There is an ongoing challenge of quantifying and relating image signals to the underlying cellular and biological properties of tissue, as traditionally characterized by morphological or molecular pathology (Busk, Horsman, Overgaard et al, 2008). There has been an increased focus on histopathological validation of image signals; for example, Daisne et al (2004) studied the extent of disease in head and neck patients by examining clinical images and pathology sections. They were able to compare the relative performance of CT, MR, and FDG-PET in delineating tumor extent. The development of large field-of-view microscopes, registration/deformation software algorithms, and standardized tissue-handling protocols for these activities are slowly advancing the field. In addition to comparison with resected whole-mount specimens, targeted biopsy of tissue within MR and ultrasound images has been undertaken as a means of generating histopathological validation of the complexity of information achieved with multimodality imaging (Bax et al, 2008; Susil et al, 2006).

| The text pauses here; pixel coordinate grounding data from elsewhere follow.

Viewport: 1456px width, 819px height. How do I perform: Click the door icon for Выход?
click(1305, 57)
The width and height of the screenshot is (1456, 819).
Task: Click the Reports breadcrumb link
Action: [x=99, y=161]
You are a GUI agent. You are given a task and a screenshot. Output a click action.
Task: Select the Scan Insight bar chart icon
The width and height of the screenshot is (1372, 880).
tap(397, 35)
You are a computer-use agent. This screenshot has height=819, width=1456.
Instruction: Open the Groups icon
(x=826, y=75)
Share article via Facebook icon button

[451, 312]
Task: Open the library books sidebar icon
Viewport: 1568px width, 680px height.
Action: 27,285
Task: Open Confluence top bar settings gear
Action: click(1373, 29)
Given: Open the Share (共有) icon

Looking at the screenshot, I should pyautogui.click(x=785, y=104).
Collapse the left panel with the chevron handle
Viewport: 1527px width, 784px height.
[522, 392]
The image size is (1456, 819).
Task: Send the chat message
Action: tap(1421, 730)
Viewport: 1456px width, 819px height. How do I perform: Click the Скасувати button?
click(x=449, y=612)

Most recently, the fusion of imaging information with genomic information has developed as an area of cancer research. In these studies, the image signals are employed in the bioinformatics framework to identify correlations between specific imaging signals/textures and the gene expression profiles of the associated tissues collected through surgery or biopsy. This is referred to as “radiogenomics” or “radiomics” (Lambin et al, 2012). Figure 14–10 demonstrates such an analysis linking radiologist classification of MR images of brain tumors with various tissue-derived microarray signatures. More recently, morphologically relevant MRI signatures have been correlated with specific genes and microRNAs that are associated with mesenchymal transformation and invasion (Zinn et al, 2011). This type of research will help bridge the molecular–clinical gap of translational cancer medicine, with imaging being a powerful research tool with a subsequent role in clinical applications of image-based personalized cancer medicine.
FIGURE 14–10 Radiomics or radiogenomics involves the integration of imaging signals or “image-based biomarkers” into the bioinformatics framework being developed for genetic profiling and correlations with outcome. Imaging also brings distinct spatial information, such as size and invasiveness, and can be remeasured during the course of therapy. Diehn et al (2008) examined the gene-expression surrogates for traits in MR images as shown. MR image signal phenotypes (10 types defined by expert radiologists) were defined and hierarchical clustering of the gene expression profiles of 32 samples, including glioblastoma multiforme and norma l brain specimens, was performed and tested for statistical significance. The results specific to contrast accumulation in the brain and hypoxia have been selected for presentation shown here.